Re: [PATCH v3 1/2] virtio-video: Add virtio video device specification

Dmitry Sepp <dmitry.sepp@xxxxxxxxxxxxxxx> · Fri, 17 Apr 2020 10:08:56 +0200

Hi,

On Donnerstag, 9. April 2020 12:46:27 CEST Keiichi Watanabe wrote:
> Currently, we have three options of the design of per-stream properties:
> 
> 1. Have two structs for image format and bitstream format.
> Pros:
> Well structured. Easy to support uni-directional stream.
> Cons:
> Not all properties may not be classified well. For example, bitrate in
> encoder is about "how we encode it" rather than "what we encode it
> into". So, it may be a bit strange to have it in the bitstream
> information.
> 
> 2. Have one struct that contains all properties.
> Pros:
> Well structured.
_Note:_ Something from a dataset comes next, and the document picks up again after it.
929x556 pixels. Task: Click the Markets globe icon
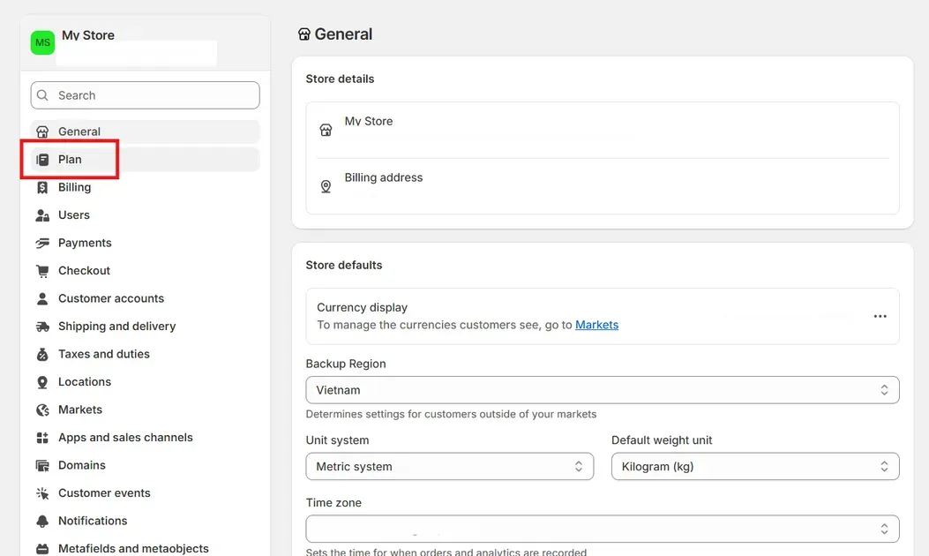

Since updating one format affects the other format,
> it may make more sense to have everything in one struct.
> Also, we can have any per-stream properties there that may be tied to
> neither image format nor bitstream format.
> Cons:
> If we want to support uni-directional streams in the virtio-video
> protocol, we may be going to have many unused fields in that struct.
> 
> 3. Have every property as a separate subcommand like v3's controls
> Pros:
> Easy to add more properties in the future.
> Cons:
> Less structured. So, we need to be careful not to overlook mandatory
> properties when we implement the driver and device.
> 
> 
> IMHO, I'm relatively supportive of 2, but we might need to rethink
> whether we really want to support uni-directional streams in
> virtio-video.

Ok, let's assume we keep it is one struct. Anyway, we indeed can just ignore 
some of the fields if we want so. We need to define some conventions for the 
struct. Like whether we should fill all the fields all the time when sending 
set_params() and so on.

I want to ask you about the frame-level bitrate control here [1]. Is it 
planned to support it? If yes, we also need a control to enable that and a way 
to pass minimum and maximum value for the quantization parameter.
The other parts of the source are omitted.